Beginning at the line that mentions "How do I perform: Expand", retype the rest of the records below exactly. Pictures are not part of the copy.
[[ Dataset records open ]]
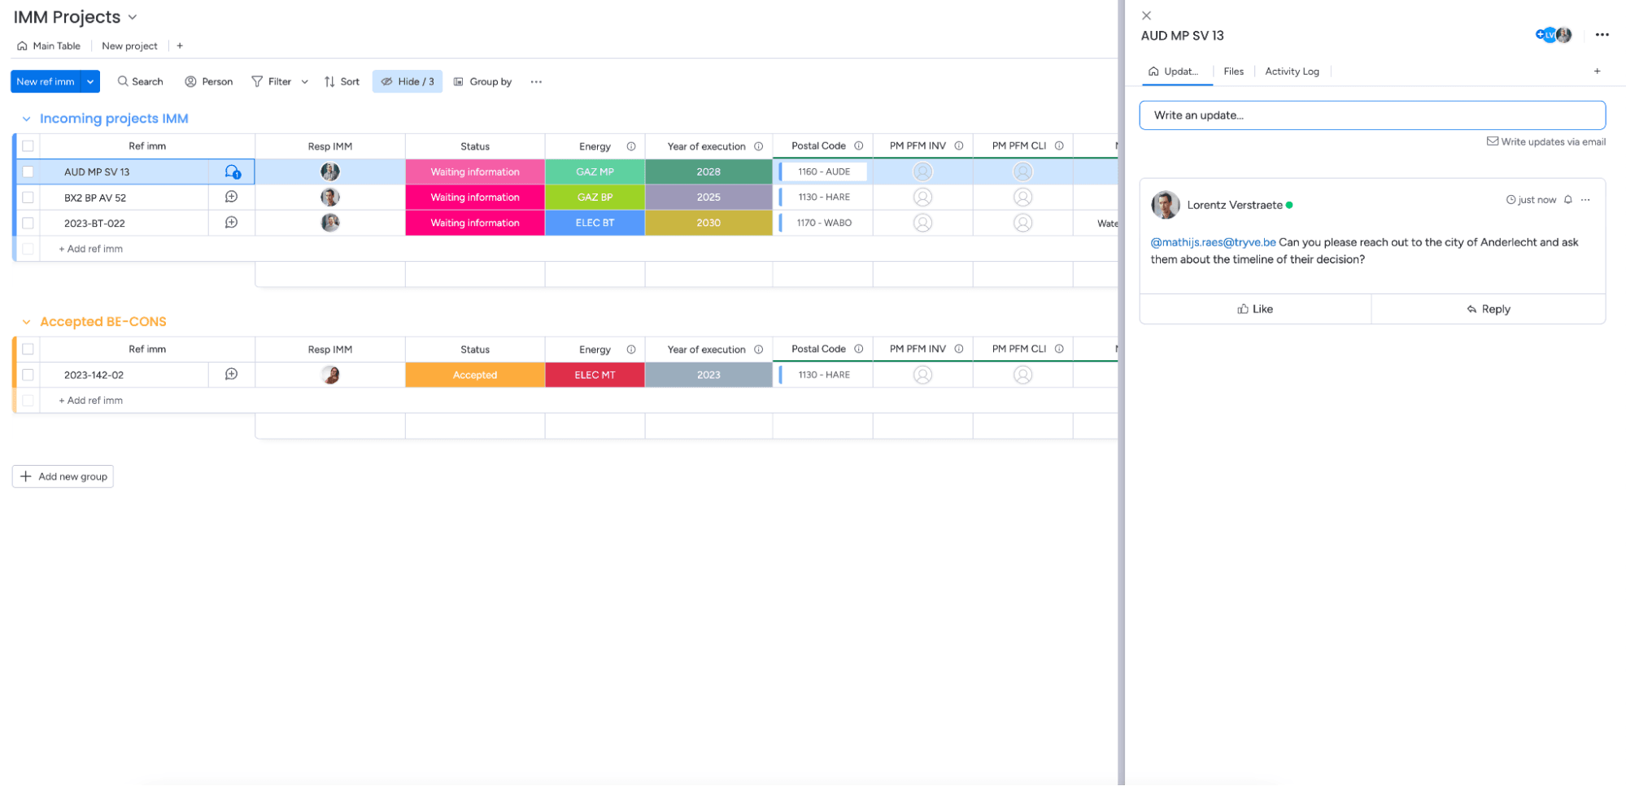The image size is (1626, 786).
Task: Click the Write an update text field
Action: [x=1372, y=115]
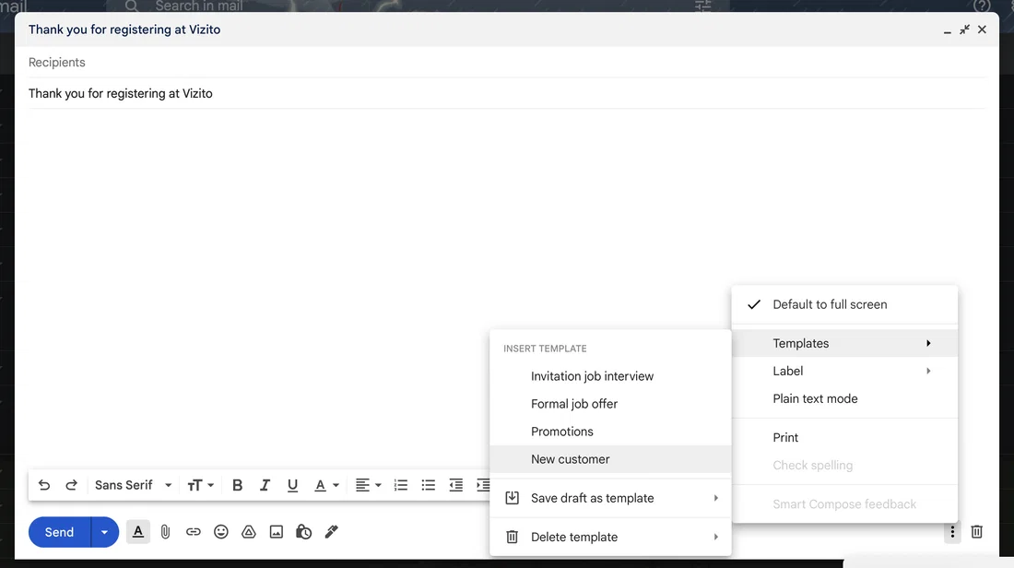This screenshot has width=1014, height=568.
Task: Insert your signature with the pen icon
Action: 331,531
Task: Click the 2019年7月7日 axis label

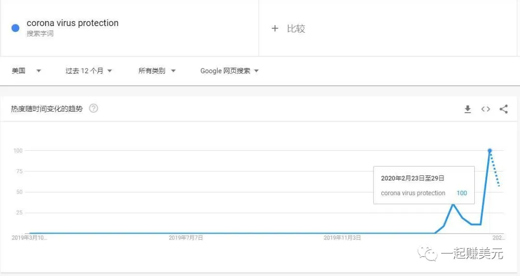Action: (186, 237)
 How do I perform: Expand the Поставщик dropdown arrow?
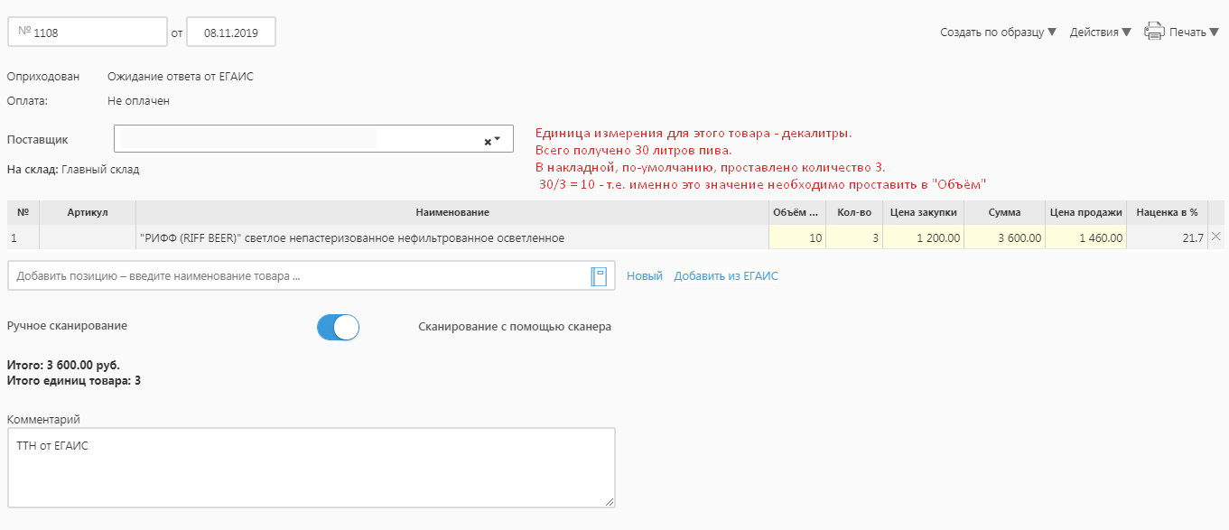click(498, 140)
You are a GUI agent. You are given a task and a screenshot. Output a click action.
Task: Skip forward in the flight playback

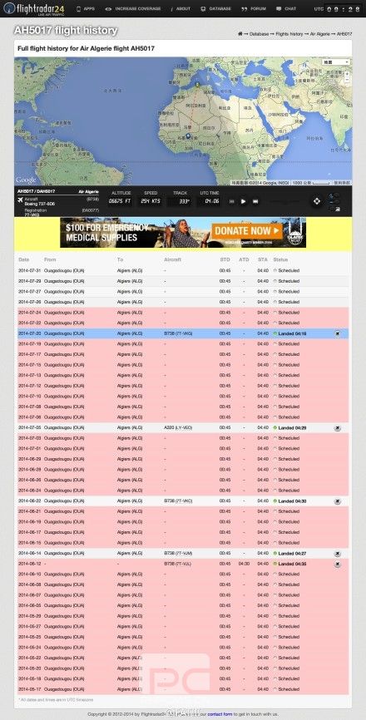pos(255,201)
[[ Dataset records closed ]]
Solution for this exercise:
 How do I perform: Expand the Поставщик dropdown arrow?
click(498, 140)
You are a GUI agent. You are given a task and a screenshot. Output a click action.
Task: Skip forward in the flight playback

pos(255,201)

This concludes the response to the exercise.